Шрифт:
Интервал:
Закладка:
В Юрином кармане лежал тот самый пистолетик Марка Дымшица, который мы в свое время хотели использовать как орудие устрашения, стреляя холостыми. Позже, во время следствия, эксперты с трудом смогут произвести из него один выстрел. Для того, чтобы взвести курок для второго выстрела, несколько экспертов, высунув язык от напряжения, упирали курок в край стола. Третий выстрел они вообще уже не смогли произвести – это было не под силу никому.
Можно представить, каково было бы действовать таким пистолетом в условиях схватки в воздухе, а не в спокойной обстановке криминалистической экспертизы. Но ни в суде, ни в прессе не было сказано ни слова об этих качествах пистолета, того самого, который был едва виден на ладони Марка Дымшица, когда Марк показал мне его в парадном моего дома еще полгода тому назад. За всю свою длинную жизнь, с момента его изготовления в Бухаре и до самой экспертизы, пистолетик произвел всего один выстрел. Марк опробовал его на Алиной гладильной доске. Я не знаю, пробила ли пулька калибра 5,56 мм гладильную доску во время испытания. Но когда я получил возможность читать газеты и впервые прочел о банде рецидивистов, вооруженных «огнестрельным оружием, топорами, кастетами, веревками, кляпами», даже я не мог представить себе, о чем идет речь. О великий, могучий и гибкий русский язык, недаром восхищался тобой Тургенев, как удобен ты для тех, кто хочет быть правдивым по форме и лгать по существу…
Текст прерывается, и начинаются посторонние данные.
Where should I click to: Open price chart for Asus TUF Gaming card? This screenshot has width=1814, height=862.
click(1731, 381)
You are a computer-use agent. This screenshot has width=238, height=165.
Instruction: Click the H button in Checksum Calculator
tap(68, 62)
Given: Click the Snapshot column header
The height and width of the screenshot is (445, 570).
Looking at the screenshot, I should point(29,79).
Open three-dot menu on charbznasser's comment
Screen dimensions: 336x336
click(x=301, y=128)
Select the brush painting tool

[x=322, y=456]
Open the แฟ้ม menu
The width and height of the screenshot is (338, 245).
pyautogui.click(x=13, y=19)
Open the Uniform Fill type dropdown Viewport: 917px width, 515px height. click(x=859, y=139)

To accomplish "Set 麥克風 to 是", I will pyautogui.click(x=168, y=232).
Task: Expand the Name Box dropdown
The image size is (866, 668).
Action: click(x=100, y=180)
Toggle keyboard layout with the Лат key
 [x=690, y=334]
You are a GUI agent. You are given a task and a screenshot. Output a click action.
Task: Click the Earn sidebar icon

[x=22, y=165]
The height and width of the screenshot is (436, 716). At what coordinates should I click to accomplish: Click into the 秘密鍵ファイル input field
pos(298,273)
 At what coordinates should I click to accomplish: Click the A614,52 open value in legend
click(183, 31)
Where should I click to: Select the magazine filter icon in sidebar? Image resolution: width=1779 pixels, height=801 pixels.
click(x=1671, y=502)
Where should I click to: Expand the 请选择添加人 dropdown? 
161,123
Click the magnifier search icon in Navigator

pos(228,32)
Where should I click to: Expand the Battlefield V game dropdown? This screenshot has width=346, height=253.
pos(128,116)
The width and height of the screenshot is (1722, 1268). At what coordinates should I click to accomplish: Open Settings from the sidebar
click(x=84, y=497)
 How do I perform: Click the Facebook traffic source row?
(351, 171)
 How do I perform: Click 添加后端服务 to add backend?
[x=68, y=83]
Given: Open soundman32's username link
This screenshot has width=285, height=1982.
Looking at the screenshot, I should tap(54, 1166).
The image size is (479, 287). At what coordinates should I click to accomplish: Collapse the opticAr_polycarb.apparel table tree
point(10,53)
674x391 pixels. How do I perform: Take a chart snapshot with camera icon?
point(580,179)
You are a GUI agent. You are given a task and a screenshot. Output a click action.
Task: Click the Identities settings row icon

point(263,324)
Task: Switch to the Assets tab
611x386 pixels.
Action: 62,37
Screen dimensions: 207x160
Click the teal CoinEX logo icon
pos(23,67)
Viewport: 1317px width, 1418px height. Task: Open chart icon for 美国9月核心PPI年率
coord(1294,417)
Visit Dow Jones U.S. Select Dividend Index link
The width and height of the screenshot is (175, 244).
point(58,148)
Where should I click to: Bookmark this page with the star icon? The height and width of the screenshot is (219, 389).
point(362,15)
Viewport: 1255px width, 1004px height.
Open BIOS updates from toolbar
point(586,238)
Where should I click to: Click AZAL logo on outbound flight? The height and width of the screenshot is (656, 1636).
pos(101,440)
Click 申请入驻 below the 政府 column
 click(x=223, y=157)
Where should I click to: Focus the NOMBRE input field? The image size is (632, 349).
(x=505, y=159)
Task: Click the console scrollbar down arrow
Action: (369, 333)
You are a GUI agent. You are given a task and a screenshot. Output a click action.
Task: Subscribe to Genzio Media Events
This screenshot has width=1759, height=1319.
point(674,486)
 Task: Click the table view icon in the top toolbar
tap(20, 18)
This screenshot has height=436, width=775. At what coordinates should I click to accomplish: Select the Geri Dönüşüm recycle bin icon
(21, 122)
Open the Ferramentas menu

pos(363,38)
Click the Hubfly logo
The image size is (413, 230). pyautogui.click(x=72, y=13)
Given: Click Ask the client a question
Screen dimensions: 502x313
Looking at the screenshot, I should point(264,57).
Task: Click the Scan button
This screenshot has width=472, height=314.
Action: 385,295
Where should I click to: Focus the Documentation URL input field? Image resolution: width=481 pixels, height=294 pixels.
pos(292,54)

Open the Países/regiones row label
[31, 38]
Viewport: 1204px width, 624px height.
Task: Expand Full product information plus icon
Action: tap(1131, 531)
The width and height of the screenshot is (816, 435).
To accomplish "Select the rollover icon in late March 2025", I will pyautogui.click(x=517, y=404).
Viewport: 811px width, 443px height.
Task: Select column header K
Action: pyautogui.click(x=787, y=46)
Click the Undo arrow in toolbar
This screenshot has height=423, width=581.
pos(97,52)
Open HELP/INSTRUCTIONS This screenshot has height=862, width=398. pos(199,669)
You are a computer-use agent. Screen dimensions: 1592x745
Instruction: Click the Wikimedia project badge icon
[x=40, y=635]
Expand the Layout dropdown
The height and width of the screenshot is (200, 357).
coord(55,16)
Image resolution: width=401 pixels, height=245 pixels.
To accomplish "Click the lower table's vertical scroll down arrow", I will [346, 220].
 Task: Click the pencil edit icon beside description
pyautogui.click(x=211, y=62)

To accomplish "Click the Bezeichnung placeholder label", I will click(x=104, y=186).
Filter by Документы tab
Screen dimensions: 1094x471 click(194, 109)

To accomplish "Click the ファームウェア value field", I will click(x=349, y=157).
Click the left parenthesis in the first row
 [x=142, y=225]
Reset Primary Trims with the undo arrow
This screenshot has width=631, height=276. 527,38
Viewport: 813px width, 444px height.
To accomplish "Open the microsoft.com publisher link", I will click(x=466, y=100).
Выражение «огнестрельное оружие» не имеет в русском языке числа и обычно перед взором читателя представляется гора автоматов, револьверов, гранат, но этот оборот может быть теоретически применим и к единственному пистолетику, способному произвести единственный выстрел. Слово «кастет» имеет в Русском языке четкое единственное число – и один кастет, отлитый Сильвой по чертежу Эдика, в группе действительно был, – поэтому советской прессе пришлось применить литературный прием, чтобы до читателя этот кастет дошел во множественном числе. Кстати, это «нееврейское» оружие было группе ни к чему, оно было взято на всякий случай в порядке импровизации, но кастет был, и из песни слов не выкинешь. Были и веревки, и туристский топорик – ребята исходили из возможности вынужденной посадки в Северной Финляндии, если не хватит горючего и придется пробираться по лесам к шведской границе. Если к «огнестрельному оружию, топорам и кастетам» прибавить их носителей, «нигде не работающих рецидивистов-уголовников», то можно представить ужас даже еврейского читателя в Советском Союзе. Ведь он, читатель, не знал, что уголовниками в СССР считаются все: и тот, кто вышел на большую дорогу с ломом в руках поохотиться ночью на прохожих, и тот, кто вышел на Красную площадь с транспарантами «Руки прочь от Чехословакии» после того, как колонны советских танков превратили бурную чехословацкую весну в лютую русскую зиму. Ему, читателю, было невдомек, что «нигде не работающие паразиты» с еврейскими фамилиями в большинстве своем начали работать еще мальчишками и ушли с работы только накануне операции и лишь ради нее. Лишь потом, через полгода, когда тиски страха и отчаяния начнут постепенно разжиматься, многие в СССР назовут этих парней с гордостью «наши ребята». И слово «наши» будет лучшей наградой для тех, кого со всех концов Ленинграда повезут в этот день в «Большой дом» черные «Волги».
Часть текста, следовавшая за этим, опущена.